The private ballot would be replaced with a card-check scheme where a union is organized if a majority of workers in a workplace simply sign a card, of course, in the presence of union officials urging their signature.
The problem for those candidates who have signed on to Big Labor’s organizing agenda is that EFCA is very unpopular with informed voters. At www.myprivateballot.com, you can read more, including polling conducted for the Coalition for a Democratic Workplace (CDW) in three states with battleground Senate races.
There, voters expressed strong concerns about replacing private ballot elections with the intimidating, coercive card-check scheme. At least 80 percent of voters in Colorado, Maine, and Minnesota believe that secret ballot elections are the cornerstone of democracy and should be used for unionization voting.

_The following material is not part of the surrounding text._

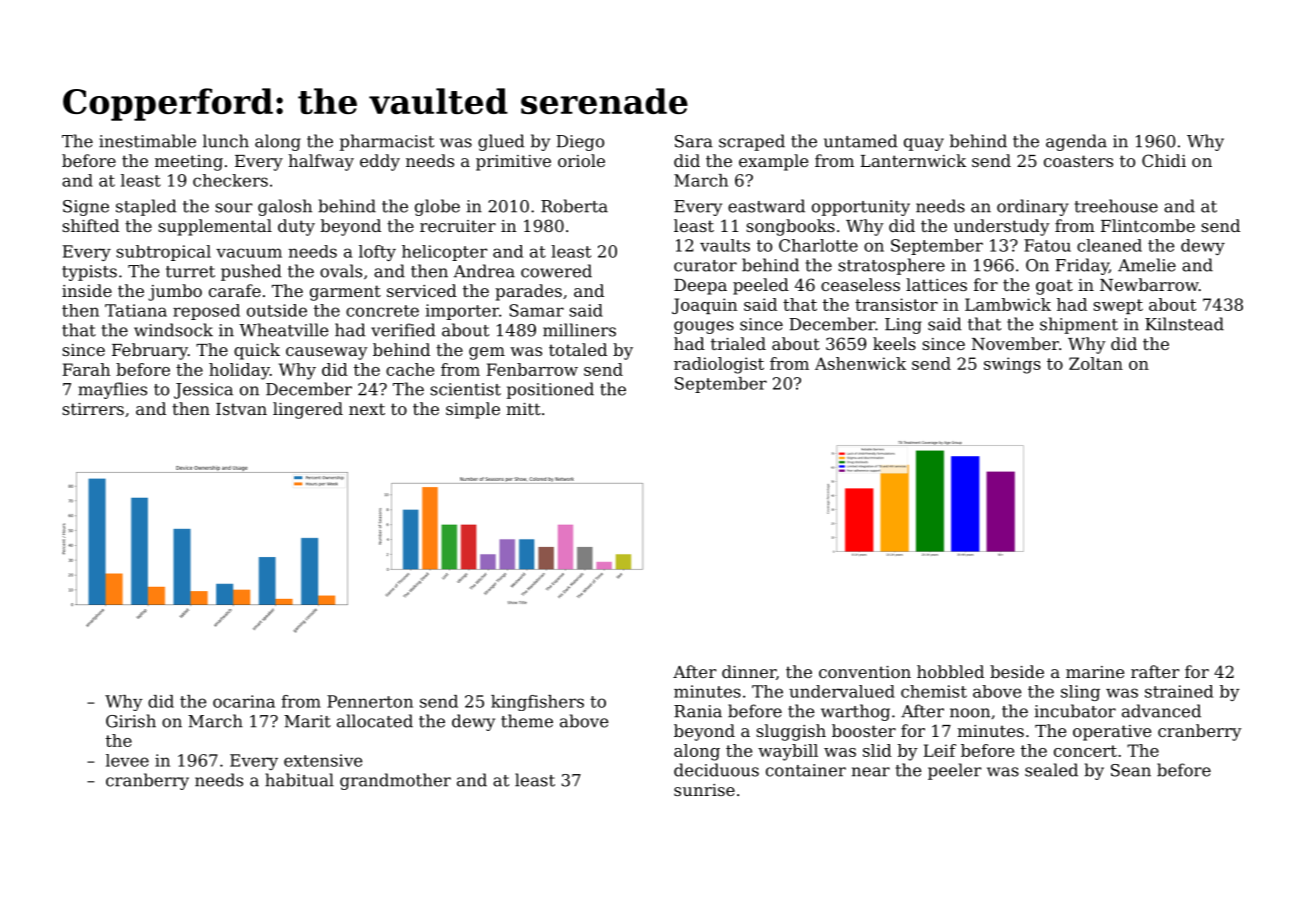  What do you see at coordinates (1184, 324) in the page?
I see `Kilnstead` at bounding box center [1184, 324].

More than seven in ten voters in Colorado (72%), Maine (77%), and Minnesota (72%) say having a federally supervised secret and private ballot election is the best way to protect workers’ rights when organizing a union, with support on this question running equally as strong in union households as in non-union households. And roughly two-thirds of voters in Colorado (68%), Maine (72%), and Minnesota (65%) oppose EFCA.
If a foreign country made people vote under the eye of government officials, Americans would not consider it a fair and legitimate election. The American people fundamentally understand the importance of the private ballot in protecting the rights of voters to express their true wishes in all elections, whether it is for president, Congress, governor, school board or union-organizing elections.
Sensing that they are losing the public relations battle over what EFCA will mean for privacy in the workplace, Big Labor attempted to squeeze the proposal through Congress at the 11th hour by attaching it to legislation to rescue the nation’s financial system and avert an economic meltdown of historical proportions. Fortunately, EFCA was removed from latest form of the “rescue” package due to Republican opposition.
Workers dodged a bullet, but Big Labor will be back next year pushing this egregious legislation. EFCA already passed the House but failed in the Senate on a party-line vote.
If Democrats expand their majority in the Senate this November, there will be another full-court press to enact EFCA very early in the new Congress. The only way to stop this assault on worker privacy is for the American people to demand that workers have the same freedom to cast private ballots in union-organizing elections that we all have in deciding who will the next president and our representatives in Congress.
Ask or discern where all candidates stand on this important issue. The private ballot is a fundamental American right. It should never be taken away for any election. Private, secret voting is basic civics that must be preserved.
George Allen is a former governor and U.S. senator from Virginia. He is a consultant to the Coalition for a Democratic Workplace.